REQUEST:
Update everything from the line containing "The image size is (570, 427). Task: Click the italic" down to the line containing "point(258,184)" by changing "italic" to "slanted". Write out those lines again with nothing else altered.

================

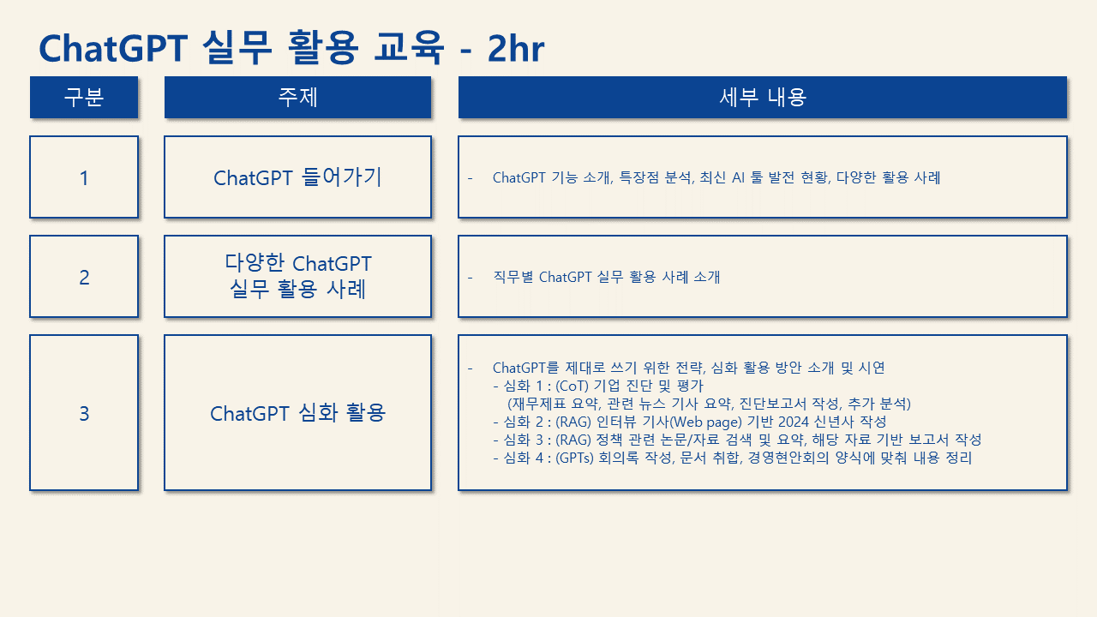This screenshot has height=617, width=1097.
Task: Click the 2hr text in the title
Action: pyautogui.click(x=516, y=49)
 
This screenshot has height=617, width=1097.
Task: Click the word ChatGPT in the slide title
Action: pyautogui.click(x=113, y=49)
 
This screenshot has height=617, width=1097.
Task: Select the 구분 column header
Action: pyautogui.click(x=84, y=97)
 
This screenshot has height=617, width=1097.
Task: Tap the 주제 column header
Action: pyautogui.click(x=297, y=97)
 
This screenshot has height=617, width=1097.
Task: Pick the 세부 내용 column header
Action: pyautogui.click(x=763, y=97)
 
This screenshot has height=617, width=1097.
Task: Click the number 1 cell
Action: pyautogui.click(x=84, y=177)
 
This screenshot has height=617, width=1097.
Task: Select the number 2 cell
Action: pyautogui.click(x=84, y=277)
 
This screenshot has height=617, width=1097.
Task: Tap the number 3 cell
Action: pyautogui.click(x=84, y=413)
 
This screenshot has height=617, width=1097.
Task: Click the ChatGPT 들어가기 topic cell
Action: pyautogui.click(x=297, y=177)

================

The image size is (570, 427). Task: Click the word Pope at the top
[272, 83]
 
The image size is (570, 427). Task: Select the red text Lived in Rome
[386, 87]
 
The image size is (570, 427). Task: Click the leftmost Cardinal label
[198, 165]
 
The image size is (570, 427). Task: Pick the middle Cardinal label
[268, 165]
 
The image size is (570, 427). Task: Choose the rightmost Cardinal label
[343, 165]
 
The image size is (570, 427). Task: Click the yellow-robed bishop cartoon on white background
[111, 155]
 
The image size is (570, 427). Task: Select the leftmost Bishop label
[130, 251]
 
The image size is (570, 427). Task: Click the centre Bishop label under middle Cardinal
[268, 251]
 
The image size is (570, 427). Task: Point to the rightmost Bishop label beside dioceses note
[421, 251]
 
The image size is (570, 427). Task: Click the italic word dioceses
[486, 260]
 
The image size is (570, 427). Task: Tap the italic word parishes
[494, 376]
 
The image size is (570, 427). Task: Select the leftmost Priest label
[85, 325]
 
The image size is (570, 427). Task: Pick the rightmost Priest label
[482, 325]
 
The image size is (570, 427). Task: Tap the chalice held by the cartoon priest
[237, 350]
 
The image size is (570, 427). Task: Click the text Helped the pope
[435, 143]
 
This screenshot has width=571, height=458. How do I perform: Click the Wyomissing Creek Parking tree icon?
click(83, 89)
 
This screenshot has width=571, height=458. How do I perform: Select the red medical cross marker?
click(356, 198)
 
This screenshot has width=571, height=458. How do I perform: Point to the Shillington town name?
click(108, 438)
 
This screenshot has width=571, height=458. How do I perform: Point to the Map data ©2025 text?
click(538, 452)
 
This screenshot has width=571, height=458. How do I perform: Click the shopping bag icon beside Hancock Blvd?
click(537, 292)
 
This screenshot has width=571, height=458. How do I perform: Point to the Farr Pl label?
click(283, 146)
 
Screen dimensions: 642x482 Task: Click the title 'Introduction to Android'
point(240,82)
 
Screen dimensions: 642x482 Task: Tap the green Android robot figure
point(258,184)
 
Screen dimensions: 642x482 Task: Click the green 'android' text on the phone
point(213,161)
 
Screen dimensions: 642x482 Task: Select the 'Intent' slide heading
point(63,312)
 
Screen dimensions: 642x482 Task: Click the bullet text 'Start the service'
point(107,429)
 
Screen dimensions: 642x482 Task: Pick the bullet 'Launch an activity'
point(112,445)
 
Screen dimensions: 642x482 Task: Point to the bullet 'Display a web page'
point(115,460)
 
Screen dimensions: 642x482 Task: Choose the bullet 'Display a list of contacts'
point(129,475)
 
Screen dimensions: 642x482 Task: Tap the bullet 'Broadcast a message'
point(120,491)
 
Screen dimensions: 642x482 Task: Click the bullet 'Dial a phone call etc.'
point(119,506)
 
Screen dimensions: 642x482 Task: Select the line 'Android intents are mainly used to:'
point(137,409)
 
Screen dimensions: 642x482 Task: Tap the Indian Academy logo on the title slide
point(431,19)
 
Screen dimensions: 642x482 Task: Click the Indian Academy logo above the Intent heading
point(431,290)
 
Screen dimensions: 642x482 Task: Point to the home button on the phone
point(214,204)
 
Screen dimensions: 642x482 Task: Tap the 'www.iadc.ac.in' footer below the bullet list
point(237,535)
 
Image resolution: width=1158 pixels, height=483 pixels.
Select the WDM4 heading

================

WRITTEN SOLUTION:
The image size is (570, 427). Task: Click the slanted word dioceses
[486, 260]
 
The image size is (570, 427). Task: Tap the slanted word parishes
[494, 376]
 
The image size is (570, 427). Task: Select the leftmost Priest label
[85, 325]
 
The image size is (570, 427). Task: Pick the rightmost Priest label
[482, 325]
 
The image size is (570, 427). Task: Tap the chalice held by the cartoon priest
[237, 350]
 
The image size is (570, 427). Task: Click the text Helped the pope
[435, 143]
 
This screenshot has width=571, height=458. How do I perform: Click the Wyomissing Creek Parking tree icon?
click(83, 89)
 
This screenshot has width=571, height=458. How do I perform: Select the red medical cross marker?
click(356, 198)
 
This screenshot has width=571, height=458. How do I perform: Point to the Shillington town name?
click(108, 438)
 
This screenshot has width=571, height=458. How do I perform: Point to the Map data ©2025 text?
click(538, 452)
 
This screenshot has width=571, height=458. How do I perform: Click the shopping bag icon beside Hancock Blvd?
click(537, 292)
 
This screenshot has width=571, height=458. How do I perform: Point to the Farr Pl label?
click(283, 146)
 
Screen dimensions: 642x482 Task: Click the title 'Introduction to Android'
point(240,82)
 
Screen dimensions: 642x482 Task: Tap the green Android robot figure
point(258,184)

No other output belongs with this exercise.